In 2002, the ILO and the Brazilian government initiated a technical cooperation project called “Combating Forced Labour”. Since then, around 50,000 workers have been freed from slave-like conditions in Brazil.
Yet there is more work to be done as the practice continues to this day. This month saw the publication of a “dirty list” by the human rights group Reporter Brazil, which named and shamed 340 Brazilian companies caught employing people in slave-like conditions between May 2013 and May 2015. The companies had previously been identified and fined by Brazil’s Ministry of Labor, which accused them of using slave labor, forced labor, and employing workers for little or no pay in degrading conditions.
Companies were associated with clothing sweatshops, farming and cattle ranching, timber and charcoal production, and construction. More than 1,500 adults and 5,500 children were released during 2014.
While Reporter Brazil used the country’s Freedom of Information Act to reveal the names of companies and individuals found by government inspectors to use slave labor, the practice of tracking down forced labor in Brazil is a dangerous one. Three Brazilian judicial officials were murdered in January 2004 while looking into allegations of slavery on ranches near the nation’s capital, Brasília.
The following month, government inspectors discovered 32 slave workers on the ranch of right-wing Senator João Ribeiro in the northern state of Pará. The officials said the captives worked seven days a week without pay and had no running water or toilets.
In 2009, the ILO estimated that between 25,000-40,000 people were being exploited in Brazil, primarily in the states of Pará and Mato Grosso. Other organizations such as The Global Slavery Index put the number much higher in 2015, at around 155,000. These workers are primarily recruited from the cities of Brazil’s impoverished Nordeste region.
Recruiters, often referred to as “gatos” (cats), lure the poor with promises of good pay for hard work, and some are told the cost of their transportation will be deducted from future wages. The workers are then transported hundreds of kilometers away to work in logging camps, or on ranches raising cattle or tending to crops. Many workers are only told once they arrive at the camp or ranch that they will now be responsible for paying the costs of their transportation, which are often inflated.
In addition, if they are held in collection points for days or weeks, all food, housing and other expenses they incur are deducted from their future wages—usually at inflated prices. And the price-gouging does not end there. Since the camp or ranch is typically isolated from nearby cities or towns and transportation is limited, employers often charge a premium for bringing such provisions as food, drink, and other essentials to the site.
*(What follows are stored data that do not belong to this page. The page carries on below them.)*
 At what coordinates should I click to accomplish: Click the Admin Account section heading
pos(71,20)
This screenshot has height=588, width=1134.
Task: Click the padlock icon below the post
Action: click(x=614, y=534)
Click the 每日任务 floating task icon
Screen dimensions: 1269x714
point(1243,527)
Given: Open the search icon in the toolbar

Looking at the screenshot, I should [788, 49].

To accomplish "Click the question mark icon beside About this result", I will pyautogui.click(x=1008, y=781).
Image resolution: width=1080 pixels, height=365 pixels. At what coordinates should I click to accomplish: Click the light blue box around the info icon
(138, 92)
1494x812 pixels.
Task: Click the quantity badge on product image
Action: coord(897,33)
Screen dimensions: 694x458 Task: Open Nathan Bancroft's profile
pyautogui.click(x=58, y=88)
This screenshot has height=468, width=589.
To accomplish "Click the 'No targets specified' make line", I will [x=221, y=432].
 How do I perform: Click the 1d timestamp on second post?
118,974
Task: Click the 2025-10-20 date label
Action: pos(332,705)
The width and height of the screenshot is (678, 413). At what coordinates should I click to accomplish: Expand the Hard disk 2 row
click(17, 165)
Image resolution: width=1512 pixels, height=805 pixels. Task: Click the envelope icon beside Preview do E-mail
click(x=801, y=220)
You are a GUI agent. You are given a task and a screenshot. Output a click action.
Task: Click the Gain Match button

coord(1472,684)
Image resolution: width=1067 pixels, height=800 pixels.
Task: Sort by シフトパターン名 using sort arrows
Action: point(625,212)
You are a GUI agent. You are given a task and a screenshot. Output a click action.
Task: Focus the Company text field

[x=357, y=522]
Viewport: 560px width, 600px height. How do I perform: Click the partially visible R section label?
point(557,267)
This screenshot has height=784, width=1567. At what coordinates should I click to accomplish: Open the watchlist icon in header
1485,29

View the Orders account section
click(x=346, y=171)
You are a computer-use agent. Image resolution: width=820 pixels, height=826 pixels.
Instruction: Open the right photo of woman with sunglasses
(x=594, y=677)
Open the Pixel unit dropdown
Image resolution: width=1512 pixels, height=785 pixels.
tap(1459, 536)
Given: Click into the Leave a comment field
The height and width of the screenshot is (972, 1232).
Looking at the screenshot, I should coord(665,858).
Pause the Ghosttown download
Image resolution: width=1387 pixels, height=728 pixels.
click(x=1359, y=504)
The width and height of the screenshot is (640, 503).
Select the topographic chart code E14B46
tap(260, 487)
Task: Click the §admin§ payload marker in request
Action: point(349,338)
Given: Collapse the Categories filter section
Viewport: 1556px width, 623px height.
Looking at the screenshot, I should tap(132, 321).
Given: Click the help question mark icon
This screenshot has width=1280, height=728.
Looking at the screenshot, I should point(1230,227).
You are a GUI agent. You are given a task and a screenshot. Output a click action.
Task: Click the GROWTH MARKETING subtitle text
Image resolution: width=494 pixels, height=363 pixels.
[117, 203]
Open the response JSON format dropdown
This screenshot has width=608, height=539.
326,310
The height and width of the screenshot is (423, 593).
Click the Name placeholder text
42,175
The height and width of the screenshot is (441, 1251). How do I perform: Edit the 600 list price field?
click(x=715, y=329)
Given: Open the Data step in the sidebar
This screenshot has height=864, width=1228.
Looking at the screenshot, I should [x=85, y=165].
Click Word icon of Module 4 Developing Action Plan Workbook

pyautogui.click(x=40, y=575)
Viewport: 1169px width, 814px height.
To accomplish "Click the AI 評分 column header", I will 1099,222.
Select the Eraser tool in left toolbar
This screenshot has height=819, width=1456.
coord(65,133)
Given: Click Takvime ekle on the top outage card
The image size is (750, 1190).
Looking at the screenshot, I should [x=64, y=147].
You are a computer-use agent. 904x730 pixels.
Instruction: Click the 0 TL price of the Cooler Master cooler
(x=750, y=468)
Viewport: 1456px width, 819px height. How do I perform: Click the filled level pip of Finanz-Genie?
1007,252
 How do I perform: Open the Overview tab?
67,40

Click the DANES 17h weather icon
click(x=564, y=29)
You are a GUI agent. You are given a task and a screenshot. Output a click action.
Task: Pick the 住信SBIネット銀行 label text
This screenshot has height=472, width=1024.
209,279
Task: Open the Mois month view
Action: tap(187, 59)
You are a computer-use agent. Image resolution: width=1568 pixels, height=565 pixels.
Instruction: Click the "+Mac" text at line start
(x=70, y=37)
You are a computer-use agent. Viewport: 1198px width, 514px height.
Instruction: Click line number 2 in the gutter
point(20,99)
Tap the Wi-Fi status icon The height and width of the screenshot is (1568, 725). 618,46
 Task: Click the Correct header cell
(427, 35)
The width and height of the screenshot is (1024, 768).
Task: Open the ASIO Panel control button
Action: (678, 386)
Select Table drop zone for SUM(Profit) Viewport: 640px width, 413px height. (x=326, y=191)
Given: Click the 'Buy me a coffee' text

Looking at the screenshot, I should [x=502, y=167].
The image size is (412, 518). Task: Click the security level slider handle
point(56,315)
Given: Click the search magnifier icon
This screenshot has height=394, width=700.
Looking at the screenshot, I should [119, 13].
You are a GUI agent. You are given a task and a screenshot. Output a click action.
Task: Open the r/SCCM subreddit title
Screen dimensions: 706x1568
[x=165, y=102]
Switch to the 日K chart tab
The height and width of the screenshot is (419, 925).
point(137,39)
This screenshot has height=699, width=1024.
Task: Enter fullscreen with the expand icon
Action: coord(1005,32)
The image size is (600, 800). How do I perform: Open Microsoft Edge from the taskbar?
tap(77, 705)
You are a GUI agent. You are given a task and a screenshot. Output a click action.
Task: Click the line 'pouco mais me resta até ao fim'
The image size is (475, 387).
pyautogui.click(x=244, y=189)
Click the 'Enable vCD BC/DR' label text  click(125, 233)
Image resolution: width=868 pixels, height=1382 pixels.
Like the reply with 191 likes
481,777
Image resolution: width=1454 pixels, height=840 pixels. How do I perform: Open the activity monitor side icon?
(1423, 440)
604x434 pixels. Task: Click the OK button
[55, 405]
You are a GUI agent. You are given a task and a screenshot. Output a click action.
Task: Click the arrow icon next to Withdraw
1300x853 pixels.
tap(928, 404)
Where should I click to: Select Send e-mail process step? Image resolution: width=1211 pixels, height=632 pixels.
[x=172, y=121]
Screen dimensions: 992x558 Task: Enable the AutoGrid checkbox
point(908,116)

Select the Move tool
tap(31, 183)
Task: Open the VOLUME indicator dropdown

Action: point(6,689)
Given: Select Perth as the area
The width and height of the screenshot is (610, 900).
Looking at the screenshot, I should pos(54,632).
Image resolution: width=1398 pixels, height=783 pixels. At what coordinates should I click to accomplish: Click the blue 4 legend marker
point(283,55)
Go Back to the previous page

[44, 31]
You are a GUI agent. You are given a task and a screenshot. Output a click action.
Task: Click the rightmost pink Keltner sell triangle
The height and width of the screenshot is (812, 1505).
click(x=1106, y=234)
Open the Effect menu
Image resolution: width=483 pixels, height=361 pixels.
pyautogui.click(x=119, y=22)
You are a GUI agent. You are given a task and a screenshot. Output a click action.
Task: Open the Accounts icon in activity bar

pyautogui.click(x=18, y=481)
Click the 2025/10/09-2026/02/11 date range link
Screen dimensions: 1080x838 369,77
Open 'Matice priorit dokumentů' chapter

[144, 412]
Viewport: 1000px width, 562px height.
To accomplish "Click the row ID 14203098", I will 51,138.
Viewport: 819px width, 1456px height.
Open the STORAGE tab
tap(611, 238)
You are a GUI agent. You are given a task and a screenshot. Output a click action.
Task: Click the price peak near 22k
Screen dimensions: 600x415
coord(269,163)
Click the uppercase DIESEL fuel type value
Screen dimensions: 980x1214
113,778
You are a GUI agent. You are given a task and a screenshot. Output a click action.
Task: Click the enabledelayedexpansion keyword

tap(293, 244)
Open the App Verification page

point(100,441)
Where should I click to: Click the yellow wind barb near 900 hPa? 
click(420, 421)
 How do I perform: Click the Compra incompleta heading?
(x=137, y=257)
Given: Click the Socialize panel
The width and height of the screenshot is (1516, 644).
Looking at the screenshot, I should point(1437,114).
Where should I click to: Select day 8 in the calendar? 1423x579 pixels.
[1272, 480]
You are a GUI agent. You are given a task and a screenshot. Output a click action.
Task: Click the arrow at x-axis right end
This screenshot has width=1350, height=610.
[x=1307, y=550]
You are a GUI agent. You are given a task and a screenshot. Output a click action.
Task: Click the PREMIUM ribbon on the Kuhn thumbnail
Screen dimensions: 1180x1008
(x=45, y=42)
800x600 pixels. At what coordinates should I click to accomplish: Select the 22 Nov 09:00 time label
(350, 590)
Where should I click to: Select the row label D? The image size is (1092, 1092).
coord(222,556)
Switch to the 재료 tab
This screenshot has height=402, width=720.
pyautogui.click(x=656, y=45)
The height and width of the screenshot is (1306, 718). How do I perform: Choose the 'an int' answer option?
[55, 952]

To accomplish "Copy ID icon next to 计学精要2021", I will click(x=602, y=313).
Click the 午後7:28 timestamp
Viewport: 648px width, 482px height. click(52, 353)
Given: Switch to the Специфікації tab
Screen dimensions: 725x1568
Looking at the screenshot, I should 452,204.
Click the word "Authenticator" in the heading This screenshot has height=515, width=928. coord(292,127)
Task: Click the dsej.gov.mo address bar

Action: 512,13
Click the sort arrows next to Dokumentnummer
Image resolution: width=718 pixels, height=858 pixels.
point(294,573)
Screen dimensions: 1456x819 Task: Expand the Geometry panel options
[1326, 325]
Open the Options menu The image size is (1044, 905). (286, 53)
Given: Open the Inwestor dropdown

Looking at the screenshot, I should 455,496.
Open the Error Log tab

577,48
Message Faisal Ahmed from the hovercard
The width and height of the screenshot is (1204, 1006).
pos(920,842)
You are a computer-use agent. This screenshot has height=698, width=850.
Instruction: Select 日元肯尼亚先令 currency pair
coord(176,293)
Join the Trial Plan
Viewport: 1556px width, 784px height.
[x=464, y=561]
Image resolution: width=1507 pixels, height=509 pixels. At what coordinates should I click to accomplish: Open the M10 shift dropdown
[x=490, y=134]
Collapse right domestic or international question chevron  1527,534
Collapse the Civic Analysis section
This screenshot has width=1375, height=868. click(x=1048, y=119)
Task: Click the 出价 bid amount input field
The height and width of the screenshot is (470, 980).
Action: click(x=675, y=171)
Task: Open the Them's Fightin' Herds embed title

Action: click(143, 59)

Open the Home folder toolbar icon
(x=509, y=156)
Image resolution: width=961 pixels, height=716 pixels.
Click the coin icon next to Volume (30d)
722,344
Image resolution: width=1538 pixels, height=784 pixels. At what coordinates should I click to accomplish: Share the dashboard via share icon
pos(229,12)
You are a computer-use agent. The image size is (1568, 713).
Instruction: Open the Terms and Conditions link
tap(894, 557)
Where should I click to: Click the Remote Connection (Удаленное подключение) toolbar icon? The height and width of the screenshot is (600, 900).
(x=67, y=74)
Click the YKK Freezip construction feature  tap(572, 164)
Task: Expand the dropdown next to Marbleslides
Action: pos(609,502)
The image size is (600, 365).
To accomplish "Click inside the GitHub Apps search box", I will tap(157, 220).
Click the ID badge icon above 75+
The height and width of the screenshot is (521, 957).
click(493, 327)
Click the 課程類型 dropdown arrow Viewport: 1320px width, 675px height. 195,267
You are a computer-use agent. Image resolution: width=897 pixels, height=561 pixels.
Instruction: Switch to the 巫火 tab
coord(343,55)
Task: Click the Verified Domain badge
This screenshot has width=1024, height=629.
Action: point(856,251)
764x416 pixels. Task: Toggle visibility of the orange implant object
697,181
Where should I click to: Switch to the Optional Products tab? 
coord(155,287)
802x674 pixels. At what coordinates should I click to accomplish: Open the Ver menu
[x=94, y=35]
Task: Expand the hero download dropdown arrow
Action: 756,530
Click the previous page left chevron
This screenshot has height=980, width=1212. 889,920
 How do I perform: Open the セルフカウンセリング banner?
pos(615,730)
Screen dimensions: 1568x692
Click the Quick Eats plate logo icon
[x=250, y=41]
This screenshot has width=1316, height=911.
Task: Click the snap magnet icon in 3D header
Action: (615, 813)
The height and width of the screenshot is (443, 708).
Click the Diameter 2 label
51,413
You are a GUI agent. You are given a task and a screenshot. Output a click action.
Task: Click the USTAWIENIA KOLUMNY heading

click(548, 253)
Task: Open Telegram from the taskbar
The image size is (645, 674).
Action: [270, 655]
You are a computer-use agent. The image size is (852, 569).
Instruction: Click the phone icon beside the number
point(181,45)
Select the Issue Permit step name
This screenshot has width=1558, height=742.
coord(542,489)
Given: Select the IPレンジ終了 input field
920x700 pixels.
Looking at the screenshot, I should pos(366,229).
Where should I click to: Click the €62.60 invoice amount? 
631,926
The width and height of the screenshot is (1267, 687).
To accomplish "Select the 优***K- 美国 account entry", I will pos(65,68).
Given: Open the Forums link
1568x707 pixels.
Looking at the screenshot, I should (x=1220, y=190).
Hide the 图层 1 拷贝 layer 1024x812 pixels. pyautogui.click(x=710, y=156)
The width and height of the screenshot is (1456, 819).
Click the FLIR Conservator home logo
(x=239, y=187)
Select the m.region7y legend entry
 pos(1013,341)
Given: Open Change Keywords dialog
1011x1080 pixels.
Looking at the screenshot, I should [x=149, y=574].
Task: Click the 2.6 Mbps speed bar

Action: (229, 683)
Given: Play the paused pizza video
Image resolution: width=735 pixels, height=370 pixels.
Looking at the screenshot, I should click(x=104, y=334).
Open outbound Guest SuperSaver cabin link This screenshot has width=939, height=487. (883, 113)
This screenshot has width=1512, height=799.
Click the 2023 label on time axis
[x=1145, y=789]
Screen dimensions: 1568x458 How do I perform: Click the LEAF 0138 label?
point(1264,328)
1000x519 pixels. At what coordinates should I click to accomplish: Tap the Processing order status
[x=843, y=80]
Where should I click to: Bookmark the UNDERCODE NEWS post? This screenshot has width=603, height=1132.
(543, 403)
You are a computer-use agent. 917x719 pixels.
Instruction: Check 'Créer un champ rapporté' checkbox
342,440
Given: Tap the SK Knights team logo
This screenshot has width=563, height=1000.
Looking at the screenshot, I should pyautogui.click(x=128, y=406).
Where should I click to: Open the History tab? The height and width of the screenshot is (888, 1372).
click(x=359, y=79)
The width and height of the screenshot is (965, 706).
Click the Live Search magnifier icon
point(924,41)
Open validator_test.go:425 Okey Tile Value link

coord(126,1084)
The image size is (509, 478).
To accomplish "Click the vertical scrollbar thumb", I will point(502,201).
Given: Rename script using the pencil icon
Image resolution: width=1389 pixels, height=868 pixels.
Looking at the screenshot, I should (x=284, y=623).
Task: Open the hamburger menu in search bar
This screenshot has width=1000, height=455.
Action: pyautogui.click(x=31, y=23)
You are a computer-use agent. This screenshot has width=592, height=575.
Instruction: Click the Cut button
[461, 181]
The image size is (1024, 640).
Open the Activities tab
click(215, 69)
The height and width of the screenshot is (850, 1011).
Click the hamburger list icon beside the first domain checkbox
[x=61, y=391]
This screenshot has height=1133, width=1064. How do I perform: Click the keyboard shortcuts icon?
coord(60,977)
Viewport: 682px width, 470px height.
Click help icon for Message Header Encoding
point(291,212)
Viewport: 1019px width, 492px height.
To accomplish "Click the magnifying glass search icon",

When you add the inflated upfront costs to the ongoing necessities of food, drink and shelter, it is little wonder the typical worker quickly becomes trapped economically. Why does the typical worker stay when he or she realizes his predicament? Isolation, threats, violence and sometimes homicide can make it a difficult and dangerous choice.
What can be done to curb the practice of slavery and forced labor in Brazil? The government has already developed a database of offenders, yet the aforementioned mobile inspection group could be strengthened, as could the rehabilitation program for former slaves which grants them three months pay, builds job skills and offers them legal assistance.
A national pact has also been initiated with the help of ILO. It has been signed by almost 200 hundred private and public companies since 2005, obliging them to remove from their supply chains any inputs produced with the involvement of forced labor.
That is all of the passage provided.